Extracting useful computation from error-prone processors for streaming applications

  • Authors:
  • Yavuz Yetim;Margaret Martonosi;Sharad Malik

  • Affiliations:
  • Princeton University;Princeton University;Princeton University

  • Venue:
  • Proceedings of the Conference on Design, Automation and Test in Europe
  • Year:
  • 2013

Quantified Score

Hi-index 0.00

Visualization

Abstract

As semiconductor fabrics scale closer to fundamental physical limits, their reliability is decreasing due to process variation, noise margin effects, aging effects, and increased susceptibility to soft errors. Reliability can be regained through redundancy, error checking with recovery, voltage scaling and other means, but these techniques impose area/energy costs. Since some applications (e.g. media) can tolerate limited computation errors and still provide useful results, error-tolerant computation models have been explored, with both the application and computation fabric having stochastic characteristics. Stochastic computation has, however, largely focused on application-specific hardware solutions, and is not general enough to handle arbitrary bit errors that impact memory addressing or control in processors. In response, this paper addresses requirements for error-tolerant execution by proposing and evaluating techniques for running error-tolerant software on a general-purpose processor built from an unreliable fabric.
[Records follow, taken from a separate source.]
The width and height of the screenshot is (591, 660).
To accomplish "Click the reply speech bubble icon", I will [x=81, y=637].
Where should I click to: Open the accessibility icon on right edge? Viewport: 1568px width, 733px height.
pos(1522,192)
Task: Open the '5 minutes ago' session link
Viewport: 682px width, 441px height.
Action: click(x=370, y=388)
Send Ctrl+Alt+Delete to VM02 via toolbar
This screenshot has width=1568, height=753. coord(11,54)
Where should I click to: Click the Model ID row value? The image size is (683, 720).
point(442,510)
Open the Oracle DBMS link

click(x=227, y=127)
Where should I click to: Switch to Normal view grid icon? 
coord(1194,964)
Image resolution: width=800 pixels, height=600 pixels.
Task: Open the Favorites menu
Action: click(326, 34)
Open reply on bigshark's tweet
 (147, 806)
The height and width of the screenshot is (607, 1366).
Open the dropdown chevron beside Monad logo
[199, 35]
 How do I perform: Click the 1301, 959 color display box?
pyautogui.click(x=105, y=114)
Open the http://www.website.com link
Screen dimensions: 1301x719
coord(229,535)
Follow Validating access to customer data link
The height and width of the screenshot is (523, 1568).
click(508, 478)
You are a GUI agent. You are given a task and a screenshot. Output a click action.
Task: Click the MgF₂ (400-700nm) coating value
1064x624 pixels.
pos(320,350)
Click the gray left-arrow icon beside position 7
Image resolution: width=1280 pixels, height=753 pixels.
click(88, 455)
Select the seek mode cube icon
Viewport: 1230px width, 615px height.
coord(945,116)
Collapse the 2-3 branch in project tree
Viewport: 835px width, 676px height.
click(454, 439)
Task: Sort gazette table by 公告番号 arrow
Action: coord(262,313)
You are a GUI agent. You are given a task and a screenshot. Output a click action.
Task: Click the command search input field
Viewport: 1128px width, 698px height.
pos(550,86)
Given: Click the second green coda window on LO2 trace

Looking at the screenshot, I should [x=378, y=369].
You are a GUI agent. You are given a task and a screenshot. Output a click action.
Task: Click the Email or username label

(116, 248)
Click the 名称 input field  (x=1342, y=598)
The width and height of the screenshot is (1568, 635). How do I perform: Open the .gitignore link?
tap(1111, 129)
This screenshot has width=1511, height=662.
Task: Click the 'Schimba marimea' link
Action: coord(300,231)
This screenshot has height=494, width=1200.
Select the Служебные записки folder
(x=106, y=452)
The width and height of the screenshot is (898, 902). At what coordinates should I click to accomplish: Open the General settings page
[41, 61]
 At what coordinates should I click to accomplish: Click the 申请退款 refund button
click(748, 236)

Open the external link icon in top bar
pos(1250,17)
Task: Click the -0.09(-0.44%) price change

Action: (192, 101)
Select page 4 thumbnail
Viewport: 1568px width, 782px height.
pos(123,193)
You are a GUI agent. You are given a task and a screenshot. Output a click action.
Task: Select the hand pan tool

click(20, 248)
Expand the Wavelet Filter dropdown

We study the minimum error-protection required, from a microarchitecture perspective, to still produce useful results at the application output. Even with random errors as frequent as every 250μs, our proposed design allows JPEG and MP3 benchmarks to sustain good output quality---14dB and 7dB respectively. Overall, this work establishes the potential for error-tolerant single-threaded execution, and details its required hardware/system support.